I’d also say working openly helps with having good endings. The chances are that what has been learned during the project can take root elsewhere, and therefore live on, if people can see into the project. We should treat projects less as raised beds for pretty flowers and more like mycelium networks.
I thought about the social enterprise I had with my dad. I’ve got lots of things wrong in life, but doing that definitely wasn’t one of them. I learned a lot, about caring, kindness, not following the bullshit, and community. It ended, like all organisations do. But I was proud that we were able to financially support a group to continue meeting and chatting, and supporting each other. It wasn’t much, but it was something.
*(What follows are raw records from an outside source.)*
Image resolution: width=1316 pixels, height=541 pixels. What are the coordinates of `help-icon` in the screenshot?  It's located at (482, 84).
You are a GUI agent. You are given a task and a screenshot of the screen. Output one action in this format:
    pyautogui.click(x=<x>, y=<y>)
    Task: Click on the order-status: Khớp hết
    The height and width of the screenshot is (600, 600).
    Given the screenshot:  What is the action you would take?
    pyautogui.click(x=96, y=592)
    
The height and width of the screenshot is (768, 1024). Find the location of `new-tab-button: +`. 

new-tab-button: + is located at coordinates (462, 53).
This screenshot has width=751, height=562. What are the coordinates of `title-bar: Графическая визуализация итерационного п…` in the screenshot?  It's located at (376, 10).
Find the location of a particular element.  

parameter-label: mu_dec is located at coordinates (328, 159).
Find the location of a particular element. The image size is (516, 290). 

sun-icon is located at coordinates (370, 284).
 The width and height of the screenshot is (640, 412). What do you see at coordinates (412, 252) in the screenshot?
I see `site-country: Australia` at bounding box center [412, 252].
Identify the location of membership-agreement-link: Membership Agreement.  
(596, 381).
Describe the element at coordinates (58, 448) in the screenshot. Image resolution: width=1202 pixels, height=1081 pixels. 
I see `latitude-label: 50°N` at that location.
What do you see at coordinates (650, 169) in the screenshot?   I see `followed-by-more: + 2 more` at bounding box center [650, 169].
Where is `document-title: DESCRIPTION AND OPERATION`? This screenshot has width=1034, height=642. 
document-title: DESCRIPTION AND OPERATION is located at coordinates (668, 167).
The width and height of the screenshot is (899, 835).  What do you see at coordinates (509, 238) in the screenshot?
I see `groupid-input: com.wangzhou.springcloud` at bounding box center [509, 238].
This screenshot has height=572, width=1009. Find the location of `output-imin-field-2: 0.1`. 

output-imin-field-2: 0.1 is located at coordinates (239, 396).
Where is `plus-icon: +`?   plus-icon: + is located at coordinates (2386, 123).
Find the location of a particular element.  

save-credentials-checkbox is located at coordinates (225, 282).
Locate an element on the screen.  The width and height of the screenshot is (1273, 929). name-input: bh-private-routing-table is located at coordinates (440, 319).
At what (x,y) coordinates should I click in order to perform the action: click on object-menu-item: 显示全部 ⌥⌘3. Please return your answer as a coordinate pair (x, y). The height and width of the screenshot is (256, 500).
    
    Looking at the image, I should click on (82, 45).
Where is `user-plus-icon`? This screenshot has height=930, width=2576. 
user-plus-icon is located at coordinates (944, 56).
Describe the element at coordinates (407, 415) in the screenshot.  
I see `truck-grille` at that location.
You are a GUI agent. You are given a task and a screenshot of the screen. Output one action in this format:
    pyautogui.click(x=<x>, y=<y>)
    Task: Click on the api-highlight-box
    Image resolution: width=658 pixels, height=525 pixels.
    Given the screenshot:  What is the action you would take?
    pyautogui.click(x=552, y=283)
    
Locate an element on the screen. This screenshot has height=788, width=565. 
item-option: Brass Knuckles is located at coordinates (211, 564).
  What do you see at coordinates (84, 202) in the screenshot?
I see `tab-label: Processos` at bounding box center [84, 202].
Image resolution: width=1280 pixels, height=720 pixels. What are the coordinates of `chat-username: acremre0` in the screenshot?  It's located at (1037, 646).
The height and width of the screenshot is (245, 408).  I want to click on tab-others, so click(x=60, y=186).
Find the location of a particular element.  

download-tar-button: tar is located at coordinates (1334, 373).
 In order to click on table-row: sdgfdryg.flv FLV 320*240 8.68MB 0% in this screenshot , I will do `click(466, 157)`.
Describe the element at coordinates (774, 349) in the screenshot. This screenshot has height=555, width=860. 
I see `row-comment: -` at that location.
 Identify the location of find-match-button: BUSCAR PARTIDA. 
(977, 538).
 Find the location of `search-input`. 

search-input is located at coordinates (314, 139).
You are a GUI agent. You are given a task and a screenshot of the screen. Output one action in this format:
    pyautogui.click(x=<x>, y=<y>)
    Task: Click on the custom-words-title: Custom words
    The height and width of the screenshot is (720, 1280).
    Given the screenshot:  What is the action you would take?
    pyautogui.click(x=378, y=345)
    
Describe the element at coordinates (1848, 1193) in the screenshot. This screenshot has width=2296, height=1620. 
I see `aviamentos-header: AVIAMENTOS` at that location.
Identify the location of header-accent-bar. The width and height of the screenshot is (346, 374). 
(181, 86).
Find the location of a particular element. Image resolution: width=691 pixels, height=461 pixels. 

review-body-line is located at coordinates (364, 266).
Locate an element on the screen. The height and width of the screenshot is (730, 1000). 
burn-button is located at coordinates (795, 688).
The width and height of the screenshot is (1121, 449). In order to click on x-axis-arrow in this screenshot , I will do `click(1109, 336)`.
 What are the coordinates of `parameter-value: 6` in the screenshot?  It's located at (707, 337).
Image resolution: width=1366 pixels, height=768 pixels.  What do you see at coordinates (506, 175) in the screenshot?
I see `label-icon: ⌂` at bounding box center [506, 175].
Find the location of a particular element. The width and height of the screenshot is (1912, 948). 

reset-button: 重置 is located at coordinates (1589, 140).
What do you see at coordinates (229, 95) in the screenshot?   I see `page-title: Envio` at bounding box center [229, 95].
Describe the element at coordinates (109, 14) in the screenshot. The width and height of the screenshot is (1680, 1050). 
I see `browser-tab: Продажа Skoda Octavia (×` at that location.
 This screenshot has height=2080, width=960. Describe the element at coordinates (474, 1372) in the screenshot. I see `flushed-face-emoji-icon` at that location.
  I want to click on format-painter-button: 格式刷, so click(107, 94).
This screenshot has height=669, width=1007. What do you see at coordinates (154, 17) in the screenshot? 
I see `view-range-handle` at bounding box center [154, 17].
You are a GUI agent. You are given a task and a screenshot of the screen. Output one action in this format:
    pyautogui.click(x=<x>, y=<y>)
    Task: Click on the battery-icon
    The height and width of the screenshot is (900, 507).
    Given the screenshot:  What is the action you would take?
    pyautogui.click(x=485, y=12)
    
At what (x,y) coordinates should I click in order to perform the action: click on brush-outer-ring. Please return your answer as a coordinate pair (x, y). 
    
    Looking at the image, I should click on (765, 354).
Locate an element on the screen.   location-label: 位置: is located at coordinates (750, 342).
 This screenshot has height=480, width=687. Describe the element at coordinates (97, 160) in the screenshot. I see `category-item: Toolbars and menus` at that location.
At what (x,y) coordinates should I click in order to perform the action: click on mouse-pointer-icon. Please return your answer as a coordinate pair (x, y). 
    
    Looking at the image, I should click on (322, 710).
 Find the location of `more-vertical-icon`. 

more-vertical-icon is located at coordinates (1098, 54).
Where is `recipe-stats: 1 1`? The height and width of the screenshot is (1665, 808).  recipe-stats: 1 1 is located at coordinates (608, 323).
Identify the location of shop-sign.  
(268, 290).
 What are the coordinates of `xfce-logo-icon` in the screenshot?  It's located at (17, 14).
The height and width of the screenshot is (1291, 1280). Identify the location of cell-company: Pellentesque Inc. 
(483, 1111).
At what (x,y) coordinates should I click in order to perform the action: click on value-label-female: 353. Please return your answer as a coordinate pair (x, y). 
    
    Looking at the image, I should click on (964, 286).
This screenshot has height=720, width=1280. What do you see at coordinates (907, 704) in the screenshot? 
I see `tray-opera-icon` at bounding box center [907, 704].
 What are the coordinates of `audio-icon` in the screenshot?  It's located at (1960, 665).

And just last year we donated the last of our funds, around £6k, to a charity rewilding in Scotland, where the C for Campbell in my name comes from via my dad.
This felt like a good ending. A bit of composting. But not every organisation can pass on finances at the end, in fact it’s pretty rare, because often the root cause of the ending is money. But that doesn’t mean they don’t have things of value to pass on. They have resources, knowledge and wisdom. And I couldn’t help thinking about all that is lost, again and again when things end.
[…]
[W]e need to think broader about endings and composting. Not just when an organisation ends, but when programmes and projects end. What about all the research reports, the data from projects, the experiments that worked and those that didn’t. What about all that knowledge, what about all that potential wisdom. It’s why we spend time up front cataloguing all the things we do in a project along the way. It’s not perfect, but it’s something.